Después del cuarto cigarro viene la encantadora mesonera
a recoger mi taza de café y le pido la cuenta, es en verdad muy linda. Cuando vuelve
con la suma de todo lo que he consumido (el solitario frapuccino + IVA) le hago
señas de que se acerque y comienzo a contarle de la nada del resultado positivo
de las pruebas que me realizaron y del cáncer que he desarrollado, la mujer se
queda paralizada y luego se sienta, creo que quiere brindarme lo que he
consumido, así que saco dos billetes y los pongo en la mesa antes de que
mencione algo al respecto. Después de un incómodo silencio me disculpo por
haber compartido mi mala noticia y le aclaro que será la única persona que lo
sepa antes de que sucumba a la enfermedad, “solo necesitaba decírselo a alguien”

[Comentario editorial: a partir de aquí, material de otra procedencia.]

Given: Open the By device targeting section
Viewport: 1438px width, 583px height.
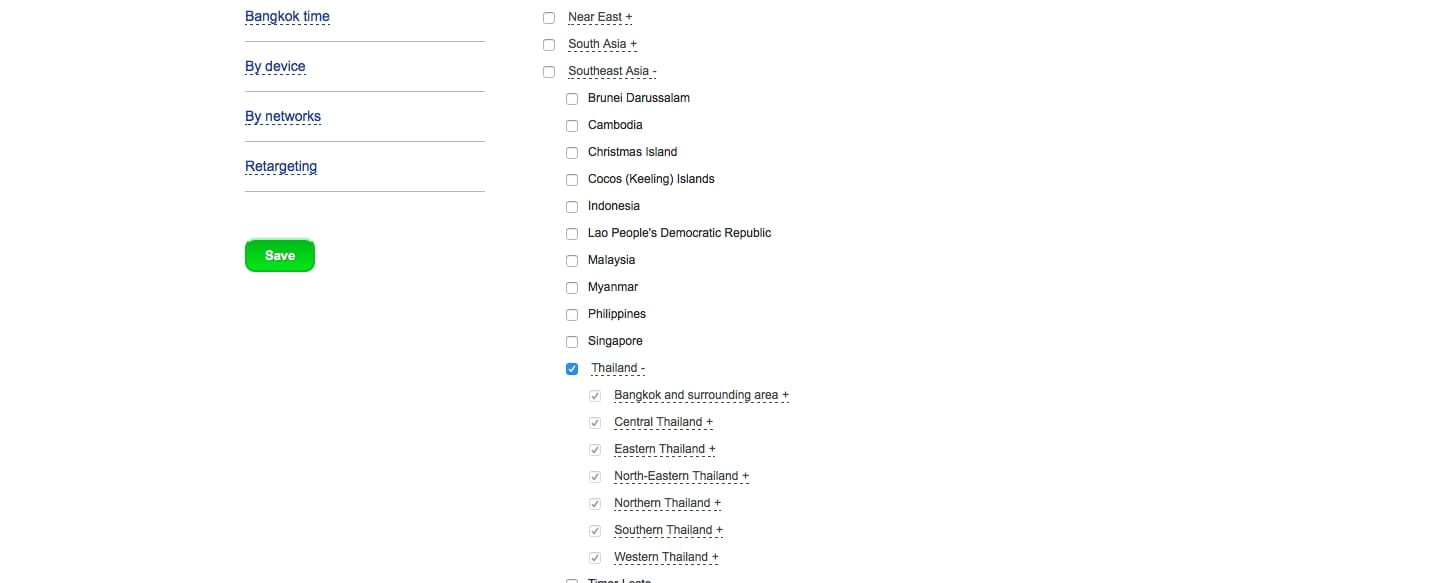Looking at the screenshot, I should (275, 66).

agrego. Después de unos segundos la muchacha ve fijamente a mi caja de cigarros
y al cenicero lleno, me dice “lo siento mucho, no sé bien que responderte, pero
no necesariamente vas a morirte”, estoy a punto de responderle que eso es lo
que más me asusta, que si sobrevivo no hay escape fácil para mí de la vida de
complicaciones que me he construido, pero decido que es mejor no seguir asustando
a la pobre mesonera. Me limito a decirle que ya la he retenido suficiente y que
debería seguir con su trabajo y yo debería irme, me levanto y salgo del café. Nunca
volveré a verla.
Voy caminando hacia donde está estacionado mi carro en la
calle y vuelvo a pensar en Miranda, espero que le haya ido bien en la vida, si
hubiera alguna otra persona a la cual le contaría que me estoy muriendo es a
él, incluso estoy tentado de ubicarlo y hablarle, pero no lo haré. Ya no le
contaré a más nadie y en tres meses estaré muerto sin demasiados buenos
recuerdos o muchas cosas de las que estar orgulloso más que esa exorbitante
propina que le dejé a la encantadora mesonera.